# Apache2.2 problem



## Rifero (Dec 9, 2010)

Hello all,

I am using Apache2.2.17-win32-x86-openssl-0.9.8o.
After I installed PHP-5.3.6-Win32-VC9-x86, my Apache server can't start up anymore.
It says "*The requested operation has failed!*".

The *error.log* says this:


> [Sun May 01 20:40:37 2011] [warn] pid file C:/Program Files/Apache Software Foundation/Apache2.2/logs/httpd.pid overwritten -- Unclean shutdown of previous Apache run?


I already tried reinstalling both Apache and PHP, but that didn't work.

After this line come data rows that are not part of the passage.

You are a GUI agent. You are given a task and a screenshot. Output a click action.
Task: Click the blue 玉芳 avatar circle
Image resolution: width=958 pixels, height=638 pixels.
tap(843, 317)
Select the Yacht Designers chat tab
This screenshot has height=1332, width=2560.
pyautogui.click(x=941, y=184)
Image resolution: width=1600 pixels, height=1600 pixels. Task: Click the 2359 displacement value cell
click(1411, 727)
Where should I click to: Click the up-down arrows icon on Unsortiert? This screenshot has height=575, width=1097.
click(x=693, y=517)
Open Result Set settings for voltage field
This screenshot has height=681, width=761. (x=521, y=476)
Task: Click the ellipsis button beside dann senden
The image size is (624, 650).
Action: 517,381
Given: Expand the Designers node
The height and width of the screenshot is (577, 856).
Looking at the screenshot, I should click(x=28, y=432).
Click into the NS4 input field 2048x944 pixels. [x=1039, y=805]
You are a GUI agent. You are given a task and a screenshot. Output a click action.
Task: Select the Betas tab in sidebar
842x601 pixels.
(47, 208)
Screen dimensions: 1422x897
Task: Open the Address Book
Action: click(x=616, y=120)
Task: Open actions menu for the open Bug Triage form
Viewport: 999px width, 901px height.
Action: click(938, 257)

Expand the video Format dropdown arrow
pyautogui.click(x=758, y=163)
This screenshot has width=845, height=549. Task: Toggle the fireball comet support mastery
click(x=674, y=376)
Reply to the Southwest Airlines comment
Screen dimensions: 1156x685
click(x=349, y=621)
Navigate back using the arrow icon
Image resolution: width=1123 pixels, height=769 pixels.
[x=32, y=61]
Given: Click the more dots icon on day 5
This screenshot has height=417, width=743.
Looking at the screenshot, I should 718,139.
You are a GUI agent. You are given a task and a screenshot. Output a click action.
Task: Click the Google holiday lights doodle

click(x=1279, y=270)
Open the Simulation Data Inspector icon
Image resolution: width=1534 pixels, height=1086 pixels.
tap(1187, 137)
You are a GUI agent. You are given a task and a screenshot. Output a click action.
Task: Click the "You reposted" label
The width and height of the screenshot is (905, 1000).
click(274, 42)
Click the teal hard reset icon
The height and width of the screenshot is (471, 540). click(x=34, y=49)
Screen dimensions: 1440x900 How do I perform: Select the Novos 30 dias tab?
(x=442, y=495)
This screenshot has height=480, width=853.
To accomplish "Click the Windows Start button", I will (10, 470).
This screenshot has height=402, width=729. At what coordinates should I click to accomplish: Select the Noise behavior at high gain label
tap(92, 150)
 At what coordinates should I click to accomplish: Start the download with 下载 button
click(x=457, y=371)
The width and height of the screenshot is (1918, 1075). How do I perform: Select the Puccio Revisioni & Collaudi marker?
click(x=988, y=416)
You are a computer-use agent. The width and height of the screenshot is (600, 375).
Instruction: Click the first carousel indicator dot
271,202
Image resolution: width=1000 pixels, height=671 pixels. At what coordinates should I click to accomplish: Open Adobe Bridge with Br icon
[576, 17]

When I enter *httpd.conf* and remove this part


> #BEGIN PHP INSTALLER EDITS - REMOVE ONLY ON UNINSTALL
> PHPIniDir "C:\Program Files\PHP\"
> LoadModule php5_module "C:\Program Files\PHP\php5apache2_2.dll"
> #END PHP INSTALLER EDITS - REMOVE ONLY ON UNINSTALL


the Apache server starts successfully.

But I need PHP so I can't miss that part.
I checked the dirs and they are correct.
I have no clue what the problem is.



Edit: when I remove the *error.log* and try to start the Apache again, I still get the error "*Requested operation has failed!*" but the *error.log* stays empty.


----------